You can use pinMode(pin, INPUT_PULLUP); to use the Atmega's internal pullup resistor.
Alan0:
It provides a current sense and enable for external regulation with PWM using the EA inputs (note: you have tied them to Vcc).
Stepper motors do not work with PWM in the way that a DC motor does.
Building the external circuitry to limit the current provided by an L298 sounds like hard work compared to using a specialized stepper motor driver. A specialized stepper driver can limit the current in every single step movement separately.
Robin2:
Stepper motors do not work with PWM in the way that a DC motor does.
Building the external circuitry to limit the current provided by an L298 sounds like hard work compared to using a specialized stepper motor driver. A specialized stepper driver can limit the current in every single step movement separately.
...R
Hi Robyn2,
Yes easier to use a board with built in PWM but these board can be used for steppers and people want to use them(?).
If your using 12 volt power supply and your motor voltage is 2.4v then a PWM duty of 20% (on the EA inputs) will work fine.
No need for current sensing or feedback loops etc.

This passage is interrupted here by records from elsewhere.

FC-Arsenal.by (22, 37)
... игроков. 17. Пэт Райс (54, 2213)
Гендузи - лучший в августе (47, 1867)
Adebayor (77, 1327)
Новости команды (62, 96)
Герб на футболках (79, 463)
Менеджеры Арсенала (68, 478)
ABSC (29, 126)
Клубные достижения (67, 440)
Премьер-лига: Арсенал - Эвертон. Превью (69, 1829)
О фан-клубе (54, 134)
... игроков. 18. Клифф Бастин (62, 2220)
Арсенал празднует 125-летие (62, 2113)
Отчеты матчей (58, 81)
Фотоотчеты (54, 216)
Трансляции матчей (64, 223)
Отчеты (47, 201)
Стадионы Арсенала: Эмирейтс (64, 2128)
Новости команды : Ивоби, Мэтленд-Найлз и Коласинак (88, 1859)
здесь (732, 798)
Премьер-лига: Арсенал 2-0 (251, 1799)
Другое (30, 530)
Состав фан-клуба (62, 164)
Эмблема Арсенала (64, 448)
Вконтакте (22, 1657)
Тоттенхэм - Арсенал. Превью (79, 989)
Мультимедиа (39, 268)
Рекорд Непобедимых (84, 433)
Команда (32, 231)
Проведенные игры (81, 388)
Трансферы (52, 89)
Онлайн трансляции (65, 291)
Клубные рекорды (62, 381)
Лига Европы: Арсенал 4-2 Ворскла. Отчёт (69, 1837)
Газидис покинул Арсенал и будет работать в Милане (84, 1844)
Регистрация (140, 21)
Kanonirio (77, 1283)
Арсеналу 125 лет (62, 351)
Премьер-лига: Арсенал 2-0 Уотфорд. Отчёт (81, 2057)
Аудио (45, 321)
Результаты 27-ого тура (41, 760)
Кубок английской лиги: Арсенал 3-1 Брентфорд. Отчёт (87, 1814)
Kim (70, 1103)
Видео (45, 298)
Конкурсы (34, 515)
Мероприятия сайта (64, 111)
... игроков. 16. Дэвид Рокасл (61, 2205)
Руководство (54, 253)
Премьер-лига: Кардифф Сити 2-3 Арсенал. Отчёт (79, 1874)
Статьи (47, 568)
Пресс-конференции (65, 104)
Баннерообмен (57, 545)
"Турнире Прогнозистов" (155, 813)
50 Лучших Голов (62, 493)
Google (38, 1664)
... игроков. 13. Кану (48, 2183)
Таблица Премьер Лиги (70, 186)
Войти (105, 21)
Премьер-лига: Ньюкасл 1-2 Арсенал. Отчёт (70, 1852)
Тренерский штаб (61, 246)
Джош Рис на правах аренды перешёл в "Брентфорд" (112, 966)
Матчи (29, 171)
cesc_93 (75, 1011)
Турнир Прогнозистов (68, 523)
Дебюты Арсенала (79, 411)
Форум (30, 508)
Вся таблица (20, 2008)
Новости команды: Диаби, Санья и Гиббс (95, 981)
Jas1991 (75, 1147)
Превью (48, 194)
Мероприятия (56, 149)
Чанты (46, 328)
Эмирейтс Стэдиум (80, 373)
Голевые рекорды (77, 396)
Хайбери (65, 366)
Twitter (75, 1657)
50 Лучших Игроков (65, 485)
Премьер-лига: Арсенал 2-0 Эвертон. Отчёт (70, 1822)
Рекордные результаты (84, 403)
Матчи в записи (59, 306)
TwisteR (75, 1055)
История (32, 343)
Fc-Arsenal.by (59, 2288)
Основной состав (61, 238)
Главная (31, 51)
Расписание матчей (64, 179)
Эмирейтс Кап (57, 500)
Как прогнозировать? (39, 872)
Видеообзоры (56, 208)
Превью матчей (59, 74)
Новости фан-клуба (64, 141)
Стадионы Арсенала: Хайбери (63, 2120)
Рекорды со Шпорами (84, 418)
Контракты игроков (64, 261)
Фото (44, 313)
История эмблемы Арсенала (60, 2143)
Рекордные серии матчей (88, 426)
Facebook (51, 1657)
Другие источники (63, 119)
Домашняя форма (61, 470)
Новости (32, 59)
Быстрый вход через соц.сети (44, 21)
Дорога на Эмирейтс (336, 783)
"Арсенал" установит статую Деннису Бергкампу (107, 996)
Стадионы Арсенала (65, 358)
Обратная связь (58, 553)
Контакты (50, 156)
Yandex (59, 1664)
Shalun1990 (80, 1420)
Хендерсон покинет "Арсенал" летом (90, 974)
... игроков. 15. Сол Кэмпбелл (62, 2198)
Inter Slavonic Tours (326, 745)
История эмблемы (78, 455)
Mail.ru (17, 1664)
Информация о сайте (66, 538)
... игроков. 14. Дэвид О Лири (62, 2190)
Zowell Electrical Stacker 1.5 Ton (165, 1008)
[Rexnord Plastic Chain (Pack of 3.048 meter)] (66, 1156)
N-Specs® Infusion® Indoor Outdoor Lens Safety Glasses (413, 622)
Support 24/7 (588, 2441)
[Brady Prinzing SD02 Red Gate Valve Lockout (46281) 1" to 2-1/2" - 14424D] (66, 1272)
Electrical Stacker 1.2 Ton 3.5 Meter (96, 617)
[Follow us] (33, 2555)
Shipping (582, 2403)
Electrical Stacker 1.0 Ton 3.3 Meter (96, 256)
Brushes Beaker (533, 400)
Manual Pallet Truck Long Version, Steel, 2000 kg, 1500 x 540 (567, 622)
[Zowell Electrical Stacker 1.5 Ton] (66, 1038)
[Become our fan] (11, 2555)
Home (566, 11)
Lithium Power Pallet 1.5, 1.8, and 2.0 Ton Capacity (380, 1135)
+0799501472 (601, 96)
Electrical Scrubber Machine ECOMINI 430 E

The real headache is you need a fairly high frequency (say 20kHz), so the analogWrite just will not cut it.
So that means learning how to write Timer and ISR code. But then is this not what the Arduino is all about?
PWM duty cycle is only linearly related to output drive if you use synchronous rectification mode,
not the normal decay modes. Standard decay modes are not linear in response.